CULTURE – DID YOU SAY “PRIMAL BASS”?

Foliage – R​ó​zsadomb [Visionary Mind Records, 2021-06-23]


Over the years, the hypnotic techno tree hasn’t stopped growing its ramifications, implementing themselves in various other genres from dub techno to drum’n’bass. It is part of the natural “process of modernisation”, characterised by fusions of genres, and which we follow closely in all its diverse manifestations. Recently, we came across a captivating movement that combines UK bass with ritualistic hypnotic techno, intensifying the hypnotic effect in an unprecedented manner. In this article, we use the pretext of a release to introduce and explore this intriguing movement.

Contents
1. About the movement
2. About the label of the release
3. About the sound
4. About Foliage
5. About the release

BUDAPEST, WITH A “B” LIKE “BERLIN”

While being already three years old, Foliage’s release made a lot of noise this week in our group, not that it highly represents the sound that we are about to introduce, but because it unveiled the project Visionary Mind, the label behind the EP, which was unknown to us, and which led us to the magical sound…

Stay focused, dear visitor, because you are now entering a stellar nursery, a “nebula”, far wilder than what your eyes can see: a region of space where bricks of the underground culture are born…
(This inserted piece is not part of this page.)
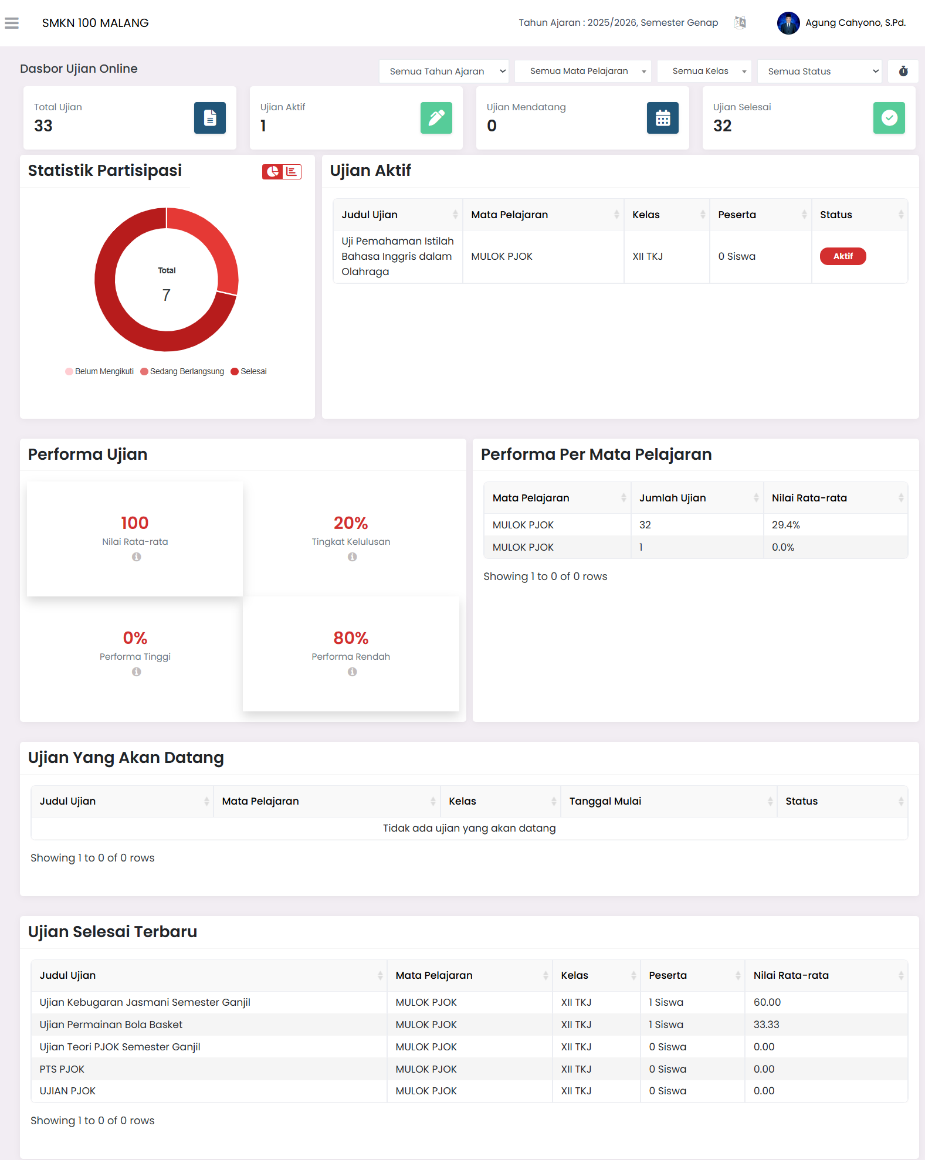Open the Semua Status dropdown
Image resolution: width=925 pixels, height=1160 pixels.
coord(819,71)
The nebula extends to various European countries from France, with projects such as Wave Arising and K.O.P 32, to The Netherlands, thinking of Spekki Webu, Woody92 and Modern Errors. On the East, it reaches Croatia, home of the Mo:Dem Festival, where The Seed, the most inventive stage, serves as a convergence point for buzzing creative minds. Backstage, they “contaminate” each other artistically, with the power of new friendships. Then, just next to Croatia, Hungary is the proud host of the OZORA Festival, another enchanting wellspring of creativity. It is this very country, home of Visionary Mind, that we have chosen to stop by, for the subject of this article, not that it is more important than other places in the movement, but because this is where we discovered it…
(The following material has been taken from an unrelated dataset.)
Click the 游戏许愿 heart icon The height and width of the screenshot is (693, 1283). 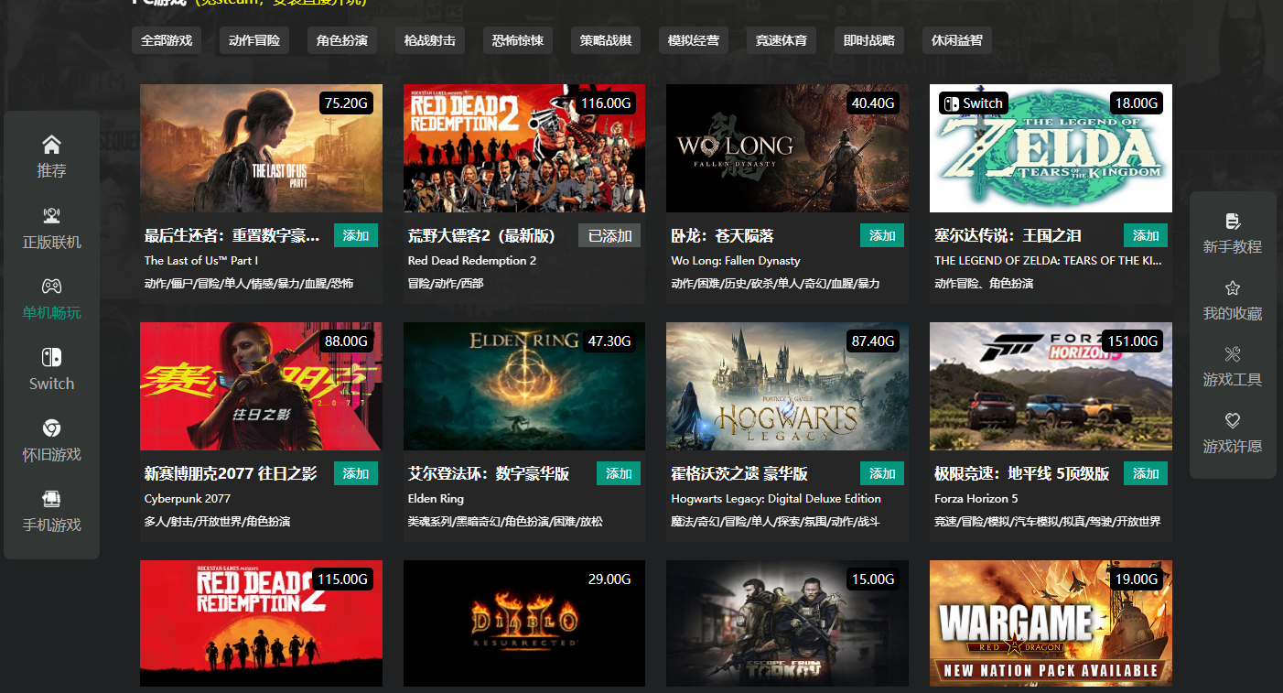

No, the vampires are not here in Hungary, but right next, in Transylvania.

Warm welcome to Budapest ladies and gentlemen… Art and fashion radiate from Hungary’s capital, where the gothic architectural grandeur of the Austro-Hungarian Empire coexists with the imposing Soviet-style concrete buildings that emerged during the communist era, spanning from 1949 to 1989.

When zooming in on the heart of the city, on a vast urban square called Blaha Lujza tér, alternative music could be heard from a communal centre, open from 2012 to 2018, before being transformed into a mall. Called “Művelődési Szint” (“Community & Art Floor”, in Hungarian) or, in short, Müszi, the cultural space was 3000 meters square large, grouping bars and a multitude of rooms for artists and activists, serving as studios, workshops and other creative projects.

Müszi was clearly rooted in the alternative music culture…

Inside, you could find a reggae music studio cohabiting with a hair salon. One could organise a gig, invite people and charge the entries. Müszi was hosting nearly 120 events per month and became an important hub in Budapest’s culture, with a very deep “artistic soul”, unequalled worldwide…

Within one of the rooms was Visionary Mind’s headquarters…

THE LAB

Accessing the room required passing through a grilled door with a code, followed by the opening of a second metallic door, announcing the colour from its giant psychedelic graffiti. Four to ten musicians were regularly jamming inside, when not partying in the other rooms. Strongly rooted in the alternative culture, they delved into the realm of sound, experimenting assiduously with fresh musical ideas and approaches, amidst a strange scent of smoke…

Visionary Mind was founded by Kapitano and Mental, both well-known in the Mo:Dem and OZORA communities, for being involved in the management of The Seed and The Dome, the festivals’ respective sulphurous alternative stages. Next to the label owners, the following sound designers gravitated around “the lab”: Modern Errors, who lived in Hungary from 2011 to 2018, Pietro Bardini, Utero, Iketa, Subroute Roots, Direktorz, the trumpeter Zsombor Czegledi, Kalumet, familiar in our blog, and last but not least, Foliage. There were also other projects now defunct: Vitrion, Mindgate and Borealtrophica.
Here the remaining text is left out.